The hydroxyl groups of PVA seem to enable the use of this polymer to obtain PUFs, provided that the PVA can be converted into a liquid resin with the hydroxyl groups still available. Such resins have not been reported before. However, the hydroxyalkylation of PVA with ethylene and propylene oxides (EO and PO) and glycerol epichlorohydrin had already been described by the 1950s [8]. It has been found that products containing 25 weight % of the attached ethylene oxide are powders that are visually not different from PVA, while those containing between 25 and 50% are gum-like polymers. Above 35%, the derivatives are semi-transparent, light-amber gums. All derivatives are highly soluble in water.

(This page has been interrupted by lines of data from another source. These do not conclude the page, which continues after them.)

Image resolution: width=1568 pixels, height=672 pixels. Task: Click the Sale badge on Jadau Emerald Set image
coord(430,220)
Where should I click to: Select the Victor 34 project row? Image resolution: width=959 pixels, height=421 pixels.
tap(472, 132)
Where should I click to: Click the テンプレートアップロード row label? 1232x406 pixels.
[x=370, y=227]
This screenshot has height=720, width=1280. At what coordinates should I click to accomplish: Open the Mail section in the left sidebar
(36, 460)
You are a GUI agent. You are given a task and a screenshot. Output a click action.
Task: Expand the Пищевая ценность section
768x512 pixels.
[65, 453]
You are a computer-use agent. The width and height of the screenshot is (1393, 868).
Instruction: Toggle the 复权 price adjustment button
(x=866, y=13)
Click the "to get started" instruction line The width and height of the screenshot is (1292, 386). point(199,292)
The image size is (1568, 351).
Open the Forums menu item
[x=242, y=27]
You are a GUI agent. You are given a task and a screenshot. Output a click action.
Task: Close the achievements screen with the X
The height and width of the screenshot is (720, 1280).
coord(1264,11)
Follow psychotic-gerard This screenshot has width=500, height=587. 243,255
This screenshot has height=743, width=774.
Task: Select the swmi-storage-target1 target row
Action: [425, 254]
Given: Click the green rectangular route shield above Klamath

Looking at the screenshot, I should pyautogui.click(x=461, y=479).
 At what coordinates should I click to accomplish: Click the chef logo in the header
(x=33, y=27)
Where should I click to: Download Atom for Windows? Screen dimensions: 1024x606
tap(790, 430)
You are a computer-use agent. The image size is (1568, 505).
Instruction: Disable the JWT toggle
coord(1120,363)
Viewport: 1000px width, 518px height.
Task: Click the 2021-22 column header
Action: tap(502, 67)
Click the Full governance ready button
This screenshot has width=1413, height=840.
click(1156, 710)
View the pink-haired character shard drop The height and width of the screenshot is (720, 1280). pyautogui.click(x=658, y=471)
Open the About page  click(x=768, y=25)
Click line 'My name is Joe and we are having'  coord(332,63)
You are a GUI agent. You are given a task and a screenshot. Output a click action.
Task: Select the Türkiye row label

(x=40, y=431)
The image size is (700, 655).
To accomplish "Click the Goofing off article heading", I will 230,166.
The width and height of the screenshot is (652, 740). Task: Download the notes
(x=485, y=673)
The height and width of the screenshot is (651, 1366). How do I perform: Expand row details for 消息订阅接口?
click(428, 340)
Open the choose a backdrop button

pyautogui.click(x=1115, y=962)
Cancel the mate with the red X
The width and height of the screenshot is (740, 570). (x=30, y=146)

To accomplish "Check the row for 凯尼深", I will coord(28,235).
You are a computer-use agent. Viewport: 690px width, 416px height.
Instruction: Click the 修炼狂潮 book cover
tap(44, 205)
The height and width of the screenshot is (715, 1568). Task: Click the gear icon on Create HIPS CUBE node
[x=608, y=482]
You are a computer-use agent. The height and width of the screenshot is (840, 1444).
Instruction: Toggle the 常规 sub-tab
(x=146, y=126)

Attempts to graft ethylene oxide on PVA were made in a high-pressure reactor at 80 °C for 12, 17, and 30 h, with a two-fold weight excess of EO related to PVA powder. It was also noticed that the PVA + EO reaction at an initial temperature of 100 °C resulted in an exothermic effect, causing the temperature to jump to 200 °C [9] and leading to the isolation of a thick, dark-brown tar product. When the PVA + EO reaction was induced with ethyl acetate for 6.6 h at 90 °C, a cream powder was isolated, containing 10% of attached EO [9]. The reaction at 92–97 °C for 6 h with the continuous addition of EO did not yield liquid products; instead, a light-yellow powder was obtained [10]. A PVA + EO reaction was also conducted in water, and an elastic and well-plasticized product was obtained [11]. Later, it was found that ethoxylated PVA reacted with 2,4-toluilene diisocyanate and water to produce a spongy solid product that absorbed water well [12].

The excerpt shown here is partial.